Healthcare Fraud has been heavily prosecuted for many years. Recently, however, there has been increased political pressure to combat these violations because the impact to insurance companies and government programs is so substantial. This has resulted in an increase in the number of cases filed.
As a result of this new effort against Healthcare Fraud, many legitimate providers are experiencing a chilling effect and are reluctant to practice medicine and to bill as they once did.
What Constitutes the Crime?
In order to be convicted of healthcare fraud, the prosecution must prove all of the following elements:
- You submitted false or fraudulent claims to the insurance company
- You knew the claims were false or fraudulent
- You intended to defraud the medical insurance company
The most common types of Healthcare Fraud is billing for services not rendered, or billing for services rendered but that were not medically necessary. In both instances the provider’s intent is at issue and must be determined. This is done by examining various factors such as the necessity of the procedures billed, whether the patient’s file has complete records, patient’s medical history, the relationship between the provider and other individuals associated with the practice and many other such factors.
What can lead to health care fraud charges?

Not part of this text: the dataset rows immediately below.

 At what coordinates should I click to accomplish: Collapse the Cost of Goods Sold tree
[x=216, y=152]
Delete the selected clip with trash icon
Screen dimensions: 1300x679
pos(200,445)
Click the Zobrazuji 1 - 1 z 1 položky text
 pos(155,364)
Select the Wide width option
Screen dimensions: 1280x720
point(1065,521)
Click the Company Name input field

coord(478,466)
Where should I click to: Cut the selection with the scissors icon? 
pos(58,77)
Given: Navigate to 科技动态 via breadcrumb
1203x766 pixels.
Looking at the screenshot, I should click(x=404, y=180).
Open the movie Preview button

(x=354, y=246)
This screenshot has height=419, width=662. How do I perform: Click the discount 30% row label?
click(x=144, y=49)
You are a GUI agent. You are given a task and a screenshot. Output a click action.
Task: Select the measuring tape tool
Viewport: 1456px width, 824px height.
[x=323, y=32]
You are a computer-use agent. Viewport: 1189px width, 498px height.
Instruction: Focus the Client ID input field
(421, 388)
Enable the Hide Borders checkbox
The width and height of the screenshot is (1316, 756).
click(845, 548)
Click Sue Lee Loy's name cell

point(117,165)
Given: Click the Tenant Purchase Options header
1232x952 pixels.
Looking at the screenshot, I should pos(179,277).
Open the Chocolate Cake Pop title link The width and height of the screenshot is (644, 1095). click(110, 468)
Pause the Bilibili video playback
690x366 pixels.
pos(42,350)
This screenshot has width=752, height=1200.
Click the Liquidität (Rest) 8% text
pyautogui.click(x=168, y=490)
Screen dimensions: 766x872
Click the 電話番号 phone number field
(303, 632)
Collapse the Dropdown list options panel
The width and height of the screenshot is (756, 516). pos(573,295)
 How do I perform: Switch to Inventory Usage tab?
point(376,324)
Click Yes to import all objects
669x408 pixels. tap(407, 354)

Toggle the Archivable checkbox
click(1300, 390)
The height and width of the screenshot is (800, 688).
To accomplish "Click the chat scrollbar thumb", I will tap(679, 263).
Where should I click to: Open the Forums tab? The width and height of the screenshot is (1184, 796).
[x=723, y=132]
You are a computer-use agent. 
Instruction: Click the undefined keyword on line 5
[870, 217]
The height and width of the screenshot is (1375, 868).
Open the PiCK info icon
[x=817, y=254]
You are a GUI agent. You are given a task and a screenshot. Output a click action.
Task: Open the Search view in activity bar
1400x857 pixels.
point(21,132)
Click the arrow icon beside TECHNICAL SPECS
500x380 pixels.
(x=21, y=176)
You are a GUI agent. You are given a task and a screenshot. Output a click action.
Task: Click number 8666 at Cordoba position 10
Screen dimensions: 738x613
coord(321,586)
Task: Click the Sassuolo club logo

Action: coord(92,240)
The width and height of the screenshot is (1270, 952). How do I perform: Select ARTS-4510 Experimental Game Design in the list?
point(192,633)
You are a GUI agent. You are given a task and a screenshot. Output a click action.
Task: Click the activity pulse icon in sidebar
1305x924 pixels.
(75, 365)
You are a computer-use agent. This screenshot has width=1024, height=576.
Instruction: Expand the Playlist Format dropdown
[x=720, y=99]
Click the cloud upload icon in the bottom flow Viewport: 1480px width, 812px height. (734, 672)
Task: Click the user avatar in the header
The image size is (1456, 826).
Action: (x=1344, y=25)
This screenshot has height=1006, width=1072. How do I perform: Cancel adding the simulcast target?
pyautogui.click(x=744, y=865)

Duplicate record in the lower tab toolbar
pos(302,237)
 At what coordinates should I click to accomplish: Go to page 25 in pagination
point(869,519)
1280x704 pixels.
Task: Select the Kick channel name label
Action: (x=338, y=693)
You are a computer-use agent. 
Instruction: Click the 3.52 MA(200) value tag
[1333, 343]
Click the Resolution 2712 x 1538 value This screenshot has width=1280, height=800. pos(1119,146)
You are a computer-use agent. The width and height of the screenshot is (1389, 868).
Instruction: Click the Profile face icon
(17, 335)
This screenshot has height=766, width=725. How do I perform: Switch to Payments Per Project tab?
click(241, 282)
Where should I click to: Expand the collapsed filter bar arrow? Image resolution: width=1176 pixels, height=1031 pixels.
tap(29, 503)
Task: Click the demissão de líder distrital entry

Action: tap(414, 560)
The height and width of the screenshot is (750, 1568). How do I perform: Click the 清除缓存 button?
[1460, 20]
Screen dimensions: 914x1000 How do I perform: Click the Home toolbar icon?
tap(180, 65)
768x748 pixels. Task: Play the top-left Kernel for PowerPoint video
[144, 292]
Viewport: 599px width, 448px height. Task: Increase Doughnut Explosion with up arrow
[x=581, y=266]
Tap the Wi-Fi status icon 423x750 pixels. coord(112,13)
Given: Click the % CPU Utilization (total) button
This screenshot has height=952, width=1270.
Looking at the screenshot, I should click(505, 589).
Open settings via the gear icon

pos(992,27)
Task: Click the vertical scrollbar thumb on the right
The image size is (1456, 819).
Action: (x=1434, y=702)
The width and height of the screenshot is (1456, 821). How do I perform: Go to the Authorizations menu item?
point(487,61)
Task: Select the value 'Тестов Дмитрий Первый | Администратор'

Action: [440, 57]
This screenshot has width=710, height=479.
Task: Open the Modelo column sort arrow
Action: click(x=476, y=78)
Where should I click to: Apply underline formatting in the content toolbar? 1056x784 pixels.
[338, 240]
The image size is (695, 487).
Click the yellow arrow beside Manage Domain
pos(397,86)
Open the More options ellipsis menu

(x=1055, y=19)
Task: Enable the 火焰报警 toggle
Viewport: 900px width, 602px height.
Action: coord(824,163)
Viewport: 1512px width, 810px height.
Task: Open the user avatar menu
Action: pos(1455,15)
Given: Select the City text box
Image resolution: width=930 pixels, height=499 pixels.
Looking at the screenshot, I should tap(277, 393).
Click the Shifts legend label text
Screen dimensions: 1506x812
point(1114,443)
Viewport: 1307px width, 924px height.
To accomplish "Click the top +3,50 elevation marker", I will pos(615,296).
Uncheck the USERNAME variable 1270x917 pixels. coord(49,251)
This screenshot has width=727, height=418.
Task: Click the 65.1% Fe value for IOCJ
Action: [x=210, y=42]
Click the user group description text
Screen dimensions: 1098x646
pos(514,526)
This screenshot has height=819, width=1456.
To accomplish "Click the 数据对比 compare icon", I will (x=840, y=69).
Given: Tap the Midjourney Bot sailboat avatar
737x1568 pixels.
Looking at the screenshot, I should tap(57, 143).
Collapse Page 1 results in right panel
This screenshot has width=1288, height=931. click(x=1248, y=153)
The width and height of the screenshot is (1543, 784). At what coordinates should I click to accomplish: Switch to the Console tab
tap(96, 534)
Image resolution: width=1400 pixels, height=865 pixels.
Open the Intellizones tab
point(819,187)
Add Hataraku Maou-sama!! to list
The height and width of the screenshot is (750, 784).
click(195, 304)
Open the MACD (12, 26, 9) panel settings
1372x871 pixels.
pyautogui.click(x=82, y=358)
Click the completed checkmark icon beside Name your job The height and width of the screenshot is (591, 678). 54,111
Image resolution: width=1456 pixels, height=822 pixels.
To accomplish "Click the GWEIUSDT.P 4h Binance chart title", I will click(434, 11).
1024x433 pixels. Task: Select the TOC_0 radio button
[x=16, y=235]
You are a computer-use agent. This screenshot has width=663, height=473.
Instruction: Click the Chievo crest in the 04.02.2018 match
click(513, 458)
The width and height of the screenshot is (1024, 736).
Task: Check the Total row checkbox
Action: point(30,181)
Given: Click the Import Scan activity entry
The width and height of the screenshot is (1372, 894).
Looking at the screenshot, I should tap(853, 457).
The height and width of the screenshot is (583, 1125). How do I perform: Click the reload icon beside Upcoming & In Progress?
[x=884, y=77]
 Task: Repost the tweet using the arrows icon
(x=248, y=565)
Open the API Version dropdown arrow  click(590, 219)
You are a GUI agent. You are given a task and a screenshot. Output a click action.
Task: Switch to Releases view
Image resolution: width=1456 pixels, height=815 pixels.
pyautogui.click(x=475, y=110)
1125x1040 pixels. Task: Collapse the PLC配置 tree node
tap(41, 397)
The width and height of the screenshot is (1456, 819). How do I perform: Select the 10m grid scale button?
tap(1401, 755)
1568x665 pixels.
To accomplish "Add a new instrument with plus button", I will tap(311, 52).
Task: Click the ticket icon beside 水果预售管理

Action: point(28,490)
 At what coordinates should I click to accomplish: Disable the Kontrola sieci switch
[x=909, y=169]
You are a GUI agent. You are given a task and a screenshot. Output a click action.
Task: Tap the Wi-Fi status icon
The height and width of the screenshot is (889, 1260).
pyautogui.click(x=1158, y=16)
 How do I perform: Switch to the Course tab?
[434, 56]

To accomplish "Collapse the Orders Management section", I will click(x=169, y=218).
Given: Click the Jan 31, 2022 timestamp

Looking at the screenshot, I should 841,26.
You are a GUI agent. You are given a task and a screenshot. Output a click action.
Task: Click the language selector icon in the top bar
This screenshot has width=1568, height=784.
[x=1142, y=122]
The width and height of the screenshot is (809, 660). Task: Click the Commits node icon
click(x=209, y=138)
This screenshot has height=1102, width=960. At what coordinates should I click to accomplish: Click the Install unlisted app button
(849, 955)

- Submitting claims for services that weren’t rendered
- Submitting false claims
- Submitting multiple claims
- Prescribing unnecessary medicines
- Ordering unnecessary patient tests
Although health care fraud can be filed as a misdemeanor if the loss is less than $950.00, the vast majority of these cases are felonies.
If the prosecution chooses to charge you with a felony, you face:
- A maximum fine of $50,000, or restitution worth double the defrauded amount
- A prison sentence of two, three, or five years in a county jail
- A jail sentence of up to one year and fines
Legal Defenses to Healthcare Fraud Charges
Lack of Intent Defense- Submitting a false claim, by itself, is insignificant without establishing an intent to defraud. If the provider had a good faith belief that the procedure was medically necessary, or if there was a glitch in the computer system, for example, it would negate criminal intent.
Mistake of Fact Defense- This defense applies when a false or duplicate claim was mistakenly submitted. Billing the insurance company for the wrong service could have been an honest mistake.